En France, le premier grand dispositif législatif sur le handicap date de 1975, avec la loi d'orientation en faveur des personnes handicapées. Il y fut souligné l'importance de la prévention et du dépistage des handicaps, l'obligation d'éducation pour les jeunes en situation de handicap, l'accessibilité des institutions publiques et le maintien dans un environnement de travail et de vie normale à chaque étape de vie.
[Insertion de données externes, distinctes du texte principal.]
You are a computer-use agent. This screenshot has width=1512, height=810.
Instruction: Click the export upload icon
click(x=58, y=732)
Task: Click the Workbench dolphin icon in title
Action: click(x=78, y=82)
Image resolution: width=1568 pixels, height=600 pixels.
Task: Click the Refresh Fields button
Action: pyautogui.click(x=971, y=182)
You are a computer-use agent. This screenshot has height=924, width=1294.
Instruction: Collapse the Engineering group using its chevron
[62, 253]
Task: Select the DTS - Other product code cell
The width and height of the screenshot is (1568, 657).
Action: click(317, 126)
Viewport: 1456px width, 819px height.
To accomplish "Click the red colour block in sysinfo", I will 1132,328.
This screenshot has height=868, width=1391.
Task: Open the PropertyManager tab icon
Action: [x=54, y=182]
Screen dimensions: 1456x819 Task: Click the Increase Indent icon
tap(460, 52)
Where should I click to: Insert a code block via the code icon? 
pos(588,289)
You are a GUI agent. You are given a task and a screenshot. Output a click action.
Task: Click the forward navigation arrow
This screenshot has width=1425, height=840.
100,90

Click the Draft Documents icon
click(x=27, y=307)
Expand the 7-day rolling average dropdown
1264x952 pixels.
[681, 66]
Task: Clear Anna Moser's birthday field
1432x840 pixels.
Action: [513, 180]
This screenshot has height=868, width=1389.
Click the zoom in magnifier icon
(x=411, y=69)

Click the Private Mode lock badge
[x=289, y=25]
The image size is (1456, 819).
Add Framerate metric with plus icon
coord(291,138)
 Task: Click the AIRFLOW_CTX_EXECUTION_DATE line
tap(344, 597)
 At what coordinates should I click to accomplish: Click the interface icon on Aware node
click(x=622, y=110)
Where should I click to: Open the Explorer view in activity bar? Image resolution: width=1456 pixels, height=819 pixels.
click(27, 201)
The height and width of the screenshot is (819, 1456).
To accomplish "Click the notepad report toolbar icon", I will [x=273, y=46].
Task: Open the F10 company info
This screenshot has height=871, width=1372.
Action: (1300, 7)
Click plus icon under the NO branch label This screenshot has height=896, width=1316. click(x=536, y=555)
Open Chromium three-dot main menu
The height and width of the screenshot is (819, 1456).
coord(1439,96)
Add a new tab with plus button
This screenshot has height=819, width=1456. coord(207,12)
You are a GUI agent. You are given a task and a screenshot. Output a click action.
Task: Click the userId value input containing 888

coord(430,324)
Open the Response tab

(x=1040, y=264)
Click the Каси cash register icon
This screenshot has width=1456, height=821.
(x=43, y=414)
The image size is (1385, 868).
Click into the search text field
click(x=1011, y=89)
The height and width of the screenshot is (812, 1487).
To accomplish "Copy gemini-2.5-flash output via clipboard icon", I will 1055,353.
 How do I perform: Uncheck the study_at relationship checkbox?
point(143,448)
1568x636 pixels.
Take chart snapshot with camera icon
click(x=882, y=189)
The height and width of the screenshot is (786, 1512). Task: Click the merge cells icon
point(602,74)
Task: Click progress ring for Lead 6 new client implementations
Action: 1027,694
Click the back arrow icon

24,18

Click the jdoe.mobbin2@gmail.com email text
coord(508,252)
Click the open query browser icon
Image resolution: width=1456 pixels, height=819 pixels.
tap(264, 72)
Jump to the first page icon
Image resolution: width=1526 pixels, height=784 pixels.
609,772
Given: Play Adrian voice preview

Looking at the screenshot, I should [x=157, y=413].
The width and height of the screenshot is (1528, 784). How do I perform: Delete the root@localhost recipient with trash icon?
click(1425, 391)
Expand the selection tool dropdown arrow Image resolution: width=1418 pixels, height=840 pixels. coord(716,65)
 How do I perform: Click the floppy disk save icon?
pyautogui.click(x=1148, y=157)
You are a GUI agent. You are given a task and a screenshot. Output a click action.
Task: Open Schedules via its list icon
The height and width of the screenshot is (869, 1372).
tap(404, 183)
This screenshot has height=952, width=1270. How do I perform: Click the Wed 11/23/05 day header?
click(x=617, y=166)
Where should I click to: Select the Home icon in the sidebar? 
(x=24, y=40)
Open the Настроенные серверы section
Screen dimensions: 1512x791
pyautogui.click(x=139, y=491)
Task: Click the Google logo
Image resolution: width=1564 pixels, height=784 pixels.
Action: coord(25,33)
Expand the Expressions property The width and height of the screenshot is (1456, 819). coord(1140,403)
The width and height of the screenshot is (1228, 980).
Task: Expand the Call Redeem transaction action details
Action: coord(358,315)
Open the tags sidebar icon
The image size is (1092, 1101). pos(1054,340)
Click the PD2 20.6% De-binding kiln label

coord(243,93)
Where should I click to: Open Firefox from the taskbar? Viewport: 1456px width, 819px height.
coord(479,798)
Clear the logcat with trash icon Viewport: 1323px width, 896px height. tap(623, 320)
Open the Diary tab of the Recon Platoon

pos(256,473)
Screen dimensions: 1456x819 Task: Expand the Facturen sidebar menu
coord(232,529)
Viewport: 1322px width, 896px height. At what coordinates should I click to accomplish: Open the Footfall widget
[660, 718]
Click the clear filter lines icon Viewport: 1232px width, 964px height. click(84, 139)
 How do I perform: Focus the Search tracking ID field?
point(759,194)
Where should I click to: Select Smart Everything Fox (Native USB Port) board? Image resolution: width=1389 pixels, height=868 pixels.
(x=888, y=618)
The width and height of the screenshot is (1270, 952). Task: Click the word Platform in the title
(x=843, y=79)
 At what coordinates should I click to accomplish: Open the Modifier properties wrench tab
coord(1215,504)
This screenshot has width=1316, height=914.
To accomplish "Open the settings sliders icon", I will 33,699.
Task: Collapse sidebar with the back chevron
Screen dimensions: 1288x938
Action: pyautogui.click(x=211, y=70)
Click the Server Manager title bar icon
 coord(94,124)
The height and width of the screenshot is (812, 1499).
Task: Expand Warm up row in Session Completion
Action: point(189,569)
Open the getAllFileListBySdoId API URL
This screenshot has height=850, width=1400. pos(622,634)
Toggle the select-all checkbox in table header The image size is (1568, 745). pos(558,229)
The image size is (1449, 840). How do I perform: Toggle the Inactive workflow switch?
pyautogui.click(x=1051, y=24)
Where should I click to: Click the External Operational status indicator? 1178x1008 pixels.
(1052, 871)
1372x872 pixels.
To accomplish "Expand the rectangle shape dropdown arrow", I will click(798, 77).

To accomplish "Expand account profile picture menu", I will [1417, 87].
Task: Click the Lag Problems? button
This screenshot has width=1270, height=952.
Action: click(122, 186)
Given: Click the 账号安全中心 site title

Sur le plan du travail, « une grande mutation s’est opérée dans les années 1950, où l’on a assisté à la massification et à l’accélération des dispositifs de travail protégés, donc l’existence de filières ségrégatives de travail, qui avaient au départ une visée protectrice, à savoir éviter que ces individus soient soumis au rythme intensif de la production industrielle, tout en bénéficiant d’un maigre salaire. » Mais les droits des personnes en situation de handicap ont réellement été pris en compte dans la législation à la fin des années 1980, avec loi du 10 juillet 1987 spécifiquement, qui oblige les entreprises de plus de 20 salariés à embaucher au moins 6 % de travailleurs en situation de handicap. C’est ce que l’on nomme l’Obligation d’emploi des travailleurs handicapés (OETH).
Aujourd’hui, Gildas Brégain estime qu’il y a, en France, deux représentations dominantes des personnes en situation de handicap dans les médias. D’un côté, des « représentations compassionnelles », dont le Téléthon est pour lui un exemple probant, et de l’autre, « des représentations sur l’héroïsation des personnes handicapées. » Il précise que « les représentations dans les médias ne sont pas aussi caricaturales qu’on ne le croit, même si on observe qu’il y a des représentations dominantes compassionnelles, dramatisantes ou héroïsées, qui ne rendent pas justice à la diversité des expériences de vie des personnes concernées ».
In fine, « les représentations n’évoluent pas de manière linéaire. On pourrait penser qu’à partir du moment où l’image de personnes handicapées comme compétentes sur le plan professionnel émerge au cours du 19ᵉ siècle, avec les associations d’aveugles et de sourds qui promeuvent cette image, on ne va que progresser vers cette idée. Mais ce n’est pas forcément le cas, car il y a d’autres acteurs sociaux qui peuvent promouvoir des images divergentes », conclut l’historien.